Pablo Rodríguez-Bocca (Facultad de Ingeniería, Universidad de la República), Guillermo Pereira (Facultad de Ingeniería, Universidad de la República), Diego Kiedanski (Facultad de Ingeniería, Universidad de la República), Soledad Collazo (Faculty of Exact and Natural Sciences, UBA), Sebastian Basterrech (Department of Applied Mathematics and Computer Science, Technical University of Denmark, Denmark), Gerardo Rubino (INRIA-Rennes)
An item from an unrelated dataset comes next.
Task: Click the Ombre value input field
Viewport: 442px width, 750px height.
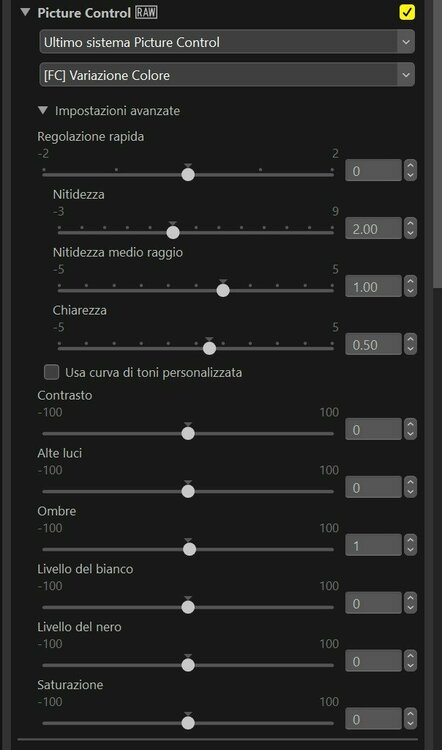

In recent years, great progress has been made in the field of forecasting meteorological variables. Recently, deep learning architectures have made a major breakthrough in forecasting the daily average temperature over a ten-day horizon. However, advances in forecasting events related to the maximum temperature over short horizons remain a challenge for the community. A problem that is even more complex consists in making predictions of the maximum daily temperatures in the short, medium, and long term. In this work, we focus on forecasting events related to the maximum daily temperature over medium-term periods (90 days). Therefore, instead of addressing the problem from a meteorological point of view, this article tackles it from a climatological point of view. Due to the complexity of this problem, a common approach is to frame the study as a temporal classification problem with the classes: maximum temperature "above normal", "normal" or "below normal". From a practical point of view, we created a large historical dataset (from 1981 to 2018) collecting information from weather stations located in South America. In addition, we also integrated exogenous information from the Pacific, Atlantic, and Indian Ocean basins. We applied the AutoGluonTS platform to solve the above-mentioned problem. This AutoML tool shows competitive forecasting performance with respect to large operational platforms dedicated to tackling this climatological problem; but with a "relatively" low computational cost in terms of time and resources.